DATA SECTION:

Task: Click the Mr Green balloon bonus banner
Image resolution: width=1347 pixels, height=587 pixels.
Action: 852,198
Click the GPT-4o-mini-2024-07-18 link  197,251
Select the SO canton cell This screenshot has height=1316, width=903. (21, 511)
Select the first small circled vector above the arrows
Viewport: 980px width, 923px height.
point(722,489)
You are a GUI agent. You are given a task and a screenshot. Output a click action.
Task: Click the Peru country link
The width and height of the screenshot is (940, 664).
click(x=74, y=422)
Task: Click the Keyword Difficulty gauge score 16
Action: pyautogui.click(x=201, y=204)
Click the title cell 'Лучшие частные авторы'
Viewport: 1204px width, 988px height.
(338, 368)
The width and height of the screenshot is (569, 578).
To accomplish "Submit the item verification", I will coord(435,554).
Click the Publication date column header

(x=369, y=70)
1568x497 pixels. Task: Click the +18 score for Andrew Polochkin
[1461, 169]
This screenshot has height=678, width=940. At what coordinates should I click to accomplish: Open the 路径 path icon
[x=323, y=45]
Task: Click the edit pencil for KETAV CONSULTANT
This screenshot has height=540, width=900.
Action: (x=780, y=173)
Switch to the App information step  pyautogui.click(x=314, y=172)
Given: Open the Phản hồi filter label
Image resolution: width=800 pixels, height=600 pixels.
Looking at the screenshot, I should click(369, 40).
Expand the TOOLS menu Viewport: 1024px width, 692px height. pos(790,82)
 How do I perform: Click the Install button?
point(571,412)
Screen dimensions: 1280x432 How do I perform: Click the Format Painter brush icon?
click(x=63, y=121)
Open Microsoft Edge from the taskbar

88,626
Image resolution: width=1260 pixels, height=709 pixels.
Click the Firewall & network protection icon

WHAT YOU WILL DO:
The records above need to be retyped in full, exactly as given.

PROBLEM SOLUTION:
Task: Click the Mr Green balloon bonus banner
Image resolution: width=1347 pixels, height=587 pixels.
Action: 852,198
Click the GPT-4o-mini-2024-07-18 link  197,251
Select the SO canton cell This screenshot has height=1316, width=903. (21, 511)
Select the first small circled vector above the arrows
Viewport: 980px width, 923px height.
point(722,489)
You are a GUI agent. You are given a task and a screenshot. Output a click action.
Task: Click the Peru country link
The width and height of the screenshot is (940, 664).
click(x=74, y=422)
Task: Click the Keyword Difficulty gauge score 16
Action: pyautogui.click(x=201, y=204)
Click the title cell 'Лучшие частные авторы'
Viewport: 1204px width, 988px height.
(338, 368)
The width and height of the screenshot is (569, 578).
To accomplish "Submit the item verification", I will coord(435,554).
Click the Publication date column header

(x=369, y=70)
1568x497 pixels. Task: Click the +18 score for Andrew Polochkin
[1461, 169]
This screenshot has height=678, width=940. At what coordinates should I click to accomplish: Open the 路径 path icon
[x=323, y=45]
Task: Click the edit pencil for KETAV CONSULTANT
This screenshot has height=540, width=900.
Action: (x=780, y=173)
Switch to the App information step  pyautogui.click(x=314, y=172)
Given: Open the Phản hồi filter label
Image resolution: width=800 pixels, height=600 pixels.
Looking at the screenshot, I should click(369, 40).
Expand the TOOLS menu Viewport: 1024px width, 692px height. pos(790,82)
 How do I perform: Click the Install button?
point(571,412)
Screen dimensions: 1280x432 How do I perform: Click the Format Painter brush icon?
click(x=63, y=121)
Open Microsoft Edge from the taskbar

88,626
Image resolution: width=1260 pixels, height=709 pixels.
Click the Firewall & network protection icon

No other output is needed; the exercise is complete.